*** Opening Entries provided ***

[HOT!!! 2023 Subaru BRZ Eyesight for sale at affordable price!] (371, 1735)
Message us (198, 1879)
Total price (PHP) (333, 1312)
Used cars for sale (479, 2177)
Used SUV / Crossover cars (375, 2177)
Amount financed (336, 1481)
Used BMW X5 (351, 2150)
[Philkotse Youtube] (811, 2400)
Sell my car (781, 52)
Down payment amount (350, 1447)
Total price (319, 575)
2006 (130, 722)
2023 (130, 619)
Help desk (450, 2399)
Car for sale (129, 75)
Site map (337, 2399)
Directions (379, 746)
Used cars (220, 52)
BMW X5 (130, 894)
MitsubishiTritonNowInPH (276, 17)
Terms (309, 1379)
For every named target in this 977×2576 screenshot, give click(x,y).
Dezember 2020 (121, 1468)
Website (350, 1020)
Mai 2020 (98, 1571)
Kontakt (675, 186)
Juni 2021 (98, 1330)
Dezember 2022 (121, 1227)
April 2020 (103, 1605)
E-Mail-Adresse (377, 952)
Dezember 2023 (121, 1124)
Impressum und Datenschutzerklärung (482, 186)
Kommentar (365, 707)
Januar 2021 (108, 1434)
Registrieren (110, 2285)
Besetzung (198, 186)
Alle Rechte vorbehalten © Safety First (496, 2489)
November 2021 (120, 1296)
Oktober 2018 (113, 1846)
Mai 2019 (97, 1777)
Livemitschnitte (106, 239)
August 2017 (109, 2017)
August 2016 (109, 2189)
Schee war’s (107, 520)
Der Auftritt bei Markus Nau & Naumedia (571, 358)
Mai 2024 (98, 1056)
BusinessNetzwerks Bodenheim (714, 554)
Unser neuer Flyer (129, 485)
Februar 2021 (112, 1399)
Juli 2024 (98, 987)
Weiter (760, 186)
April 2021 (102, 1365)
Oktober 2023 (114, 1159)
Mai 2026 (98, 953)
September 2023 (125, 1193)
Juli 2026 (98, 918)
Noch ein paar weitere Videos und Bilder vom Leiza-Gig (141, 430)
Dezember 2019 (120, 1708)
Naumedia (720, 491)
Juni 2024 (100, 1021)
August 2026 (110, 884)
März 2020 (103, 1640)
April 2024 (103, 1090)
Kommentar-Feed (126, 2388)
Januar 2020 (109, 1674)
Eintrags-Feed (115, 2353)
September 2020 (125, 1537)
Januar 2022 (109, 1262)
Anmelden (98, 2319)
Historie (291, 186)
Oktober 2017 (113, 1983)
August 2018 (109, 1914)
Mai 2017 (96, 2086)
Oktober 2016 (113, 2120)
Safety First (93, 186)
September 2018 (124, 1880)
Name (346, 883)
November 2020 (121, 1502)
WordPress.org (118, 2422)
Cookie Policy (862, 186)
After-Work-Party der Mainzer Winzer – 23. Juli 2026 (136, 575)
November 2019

*** Closing Entries provided ***

**What you should do**: Reproduce the complete data exactly as presented above.

**Exercise response**:
[HOT!!! 2023 Subaru BRZ Eyesight for sale at affordable price!] (371, 1735)
Message us (198, 1879)
Total price (PHP) (333, 1312)
Used cars for sale (479, 2177)
Used SUV / Crossover cars (375, 2177)
Amount financed (336, 1481)
Used BMW X5 (351, 2150)
[Philkotse Youtube] (811, 2400)
Sell my car (781, 52)
Down payment amount (350, 1447)
Total price (319, 575)
2006 (130, 722)
2023 (130, 619)
Help desk (450, 2399)
Car for sale (129, 75)
Site map (337, 2399)
Directions (379, 746)
Used cars (220, 52)
BMW X5 (130, 894)
MitsubishiTritonNowInPH (276, 17)
Terms (309, 1379)
For every named target in this 977×2576 screenshot, give click(x,y).
Dezember 2020 (121, 1468)
Website (350, 1020)
Mai 2020 (98, 1571)
Kontakt (675, 186)
Juni 2021 (98, 1330)
Dezember 2022 (121, 1227)
April 2020 (103, 1605)
E-Mail-Adresse (377, 952)
Dezember 2023 (121, 1124)
Impressum und Datenschutzerklärung (482, 186)
Kommentar (365, 707)
Januar 2021 (108, 1434)
Registrieren (110, 2285)
Besetzung (198, 186)
Alle Rechte vorbehalten © Safety First (496, 2489)
November 2021 (120, 1296)
Oktober 2018 (113, 1846)
Mai 2019 (97, 1777)
Livemitschnitte (106, 239)
August 2017 (109, 2017)
August 2016 (109, 2189)
Schee war’s (107, 520)
Der Auftritt bei Markus Nau & Naumedia (571, 358)
Mai 2024 (98, 1056)
BusinessNetzwerks Bodenheim (714, 554)
Unser neuer Flyer (129, 485)
Februar 2021 (112, 1399)
Juli 2024 (98, 987)
Weiter (760, 186)
April 2021 (102, 1365)
Oktober 2023 (114, 1159)
Mai 2026 (98, 953)
September 2023 (125, 1193)
Juli 2026 (98, 918)
Noch ein paar weitere Videos und Bilder vom Leiza-Gig (141, 430)
Dezember 2019 (120, 1708)
Naumedia (720, 491)
Juni 2024 (100, 1021)
August 2026 (110, 884)
März 2020 (103, 1640)
April 2024 (103, 1090)
Kommentar-Feed (126, 2388)
Januar 2020 (109, 1674)
Eintrags-Feed (115, 2353)
September 2020 (125, 1537)
Januar 2022 (109, 1262)
Anmelden (98, 2319)
Historie (291, 186)
Oktober 2017 (113, 1983)
August 2018 (109, 1914)
Mai 2017 (96, 2086)
Oktober 2016 (113, 2120)
Safety First (93, 186)
September 2018 (124, 1880)
Name (346, 883)
November 2020 (121, 1502)
WordPress.org (118, 2422)
Cookie Policy (862, 186)
After-Work-Party der Mainzer Winzer – 23. Juli 2026 (136, 575)
November 2019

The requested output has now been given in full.